Work request |
Could you return each line from the one bearing "You are a GUI" through the last line of the entries, exactly as it stands, with no pictures?

Source material |
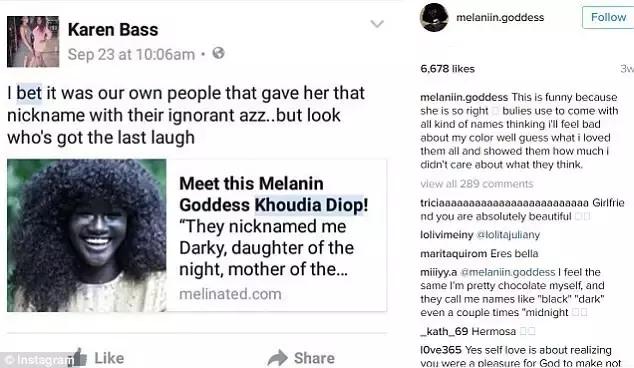Open the post options chevron dropdown

click(x=377, y=24)
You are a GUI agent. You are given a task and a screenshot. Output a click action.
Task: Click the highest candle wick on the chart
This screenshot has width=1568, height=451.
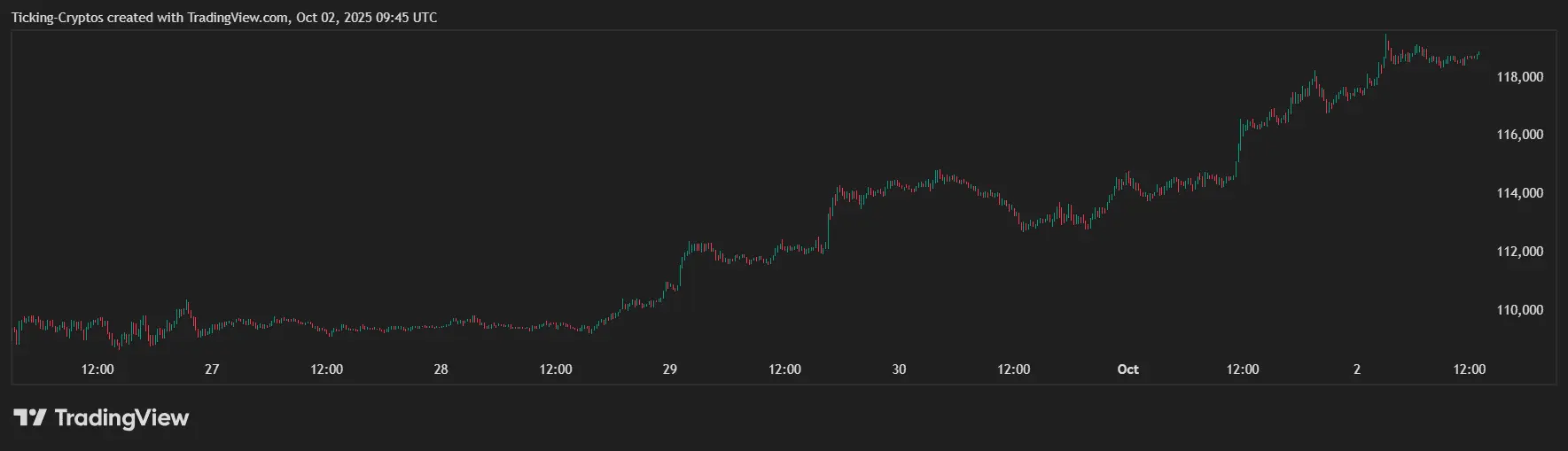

Response to this task |
You are a GUI agent. You are given a task and a screenshot. Output a click action.
Task: Click the highest candle wick on the chart
This screenshot has width=1568, height=451.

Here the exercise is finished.